POPULARES ESTÃO NA MIRA DE ENTIDADES

A proposta de planos de saúde acessíveis, mais conhecidos como ‘populares’, apresentada pelo Ministério da Saúde à Agência Nacional de Saúde Suplementar (ANS), é condenada pelo Instituto Brasileiro de Defesa do Consumidor (Idec). Para a entidade, a iniciativa em discussão não tem condições de oferecer serviços de qualidade e que deem segurança ao consumidor, podendo causar graves prejuízos, inclusive fazendo “explodir” a judicialização da saúde suplementar, ou seja, a quantidade de ações judiciais contra as operadoras.

O instituto considera os planos populares produtos-placebo – simulações de plano de saúde, não sustentáveis para o consumidor, que, se implementados, implicarão e mudanças radicais, para pior, na atual legislação sobre o tema.

Para o governo, os planos populares seriam uma alternativa aos cerca de 2 milhões de pessoas que perderam os planos ao ficarem sem emprego nos últimos anos. A caixa Geizimara Araújo Oliveira é uma das 47,6 milhões de usuários dos planos de saúde no país.
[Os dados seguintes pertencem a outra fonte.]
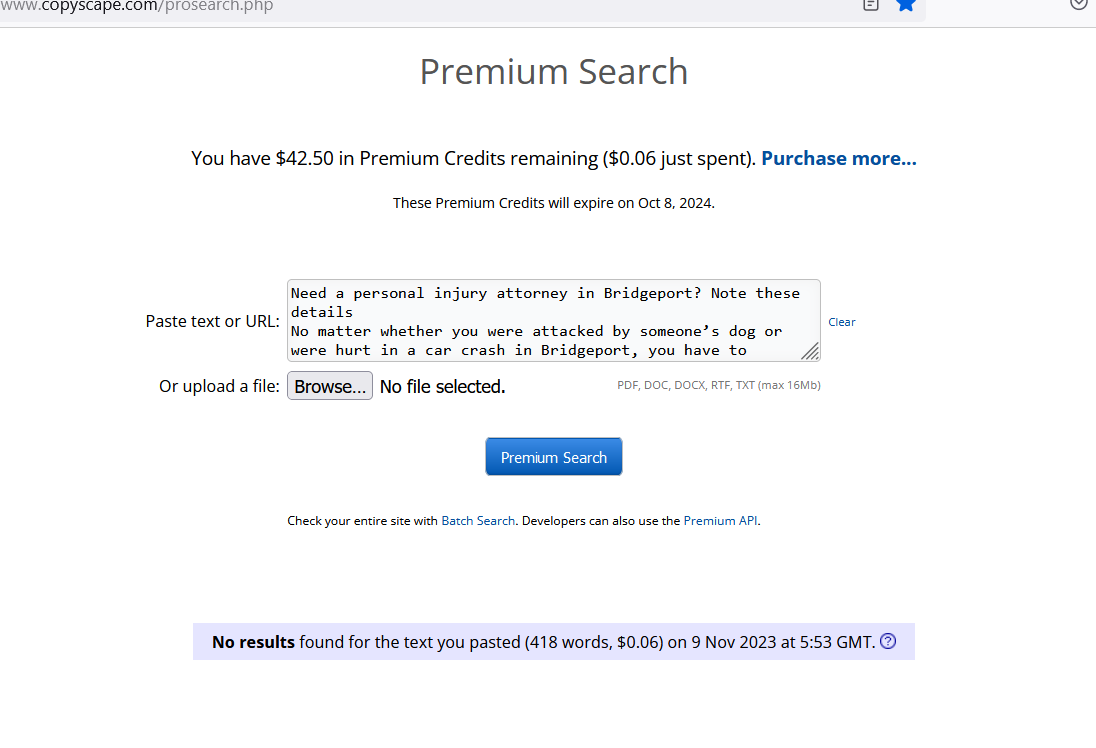Click the Premium Search page heading
1096x748 pixels.
point(553,72)
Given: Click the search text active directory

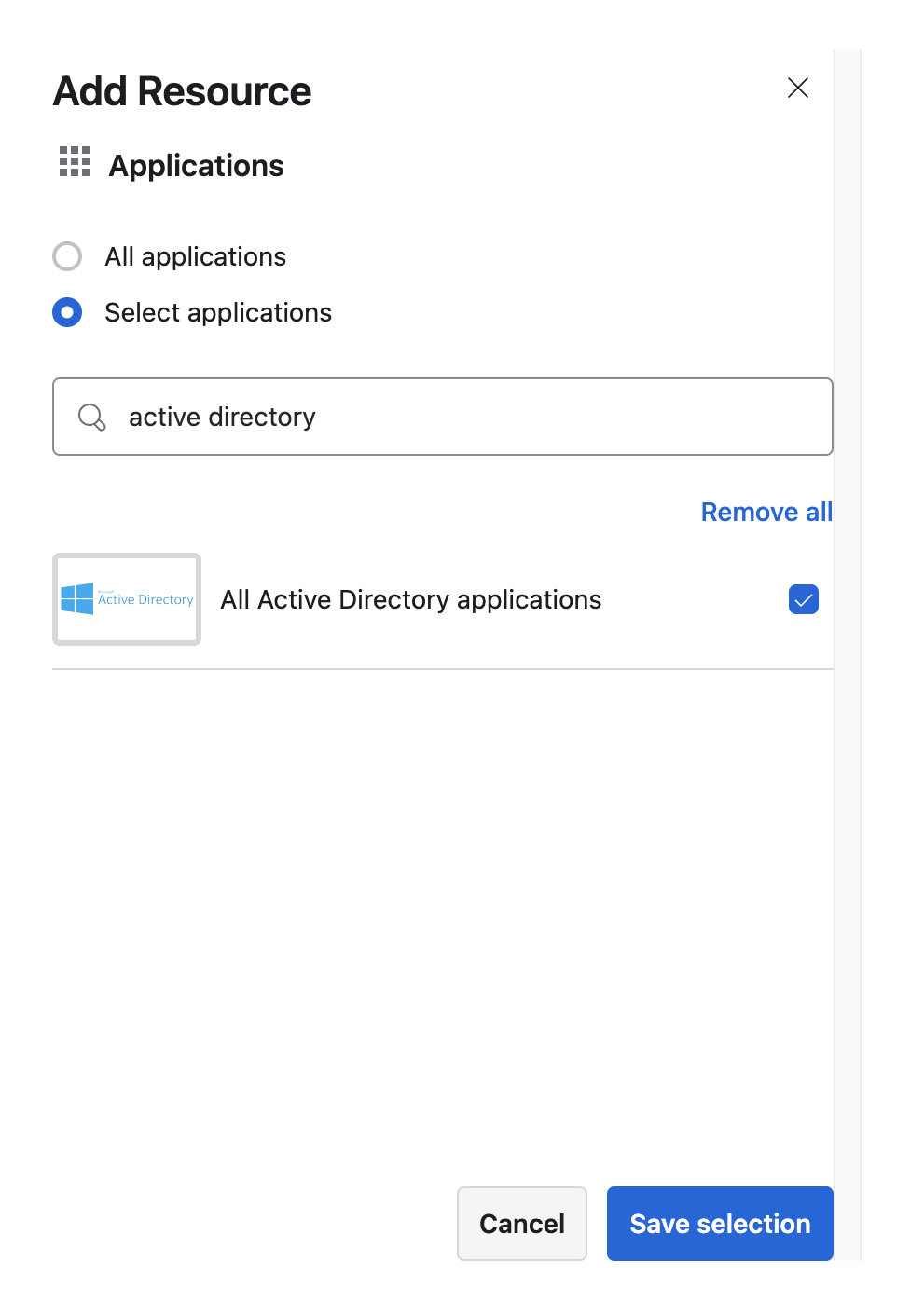Looking at the screenshot, I should (222, 417).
Para ela, um plano popular não resolve o problema do acesso à saúde no país, que deixa a desejar. “Se a pessoa ficar doente e ela não puder contar com o serviço adequado, com tudo o que é necessário para ela melhorar, não vai resolver o seu problema”, analisa.

No mês passado, o Idec e outras 14 organizações divulgaram um manifesto denunciando o risco de aprovação a toque de caixa de uma nova lei sobre planos de saúde.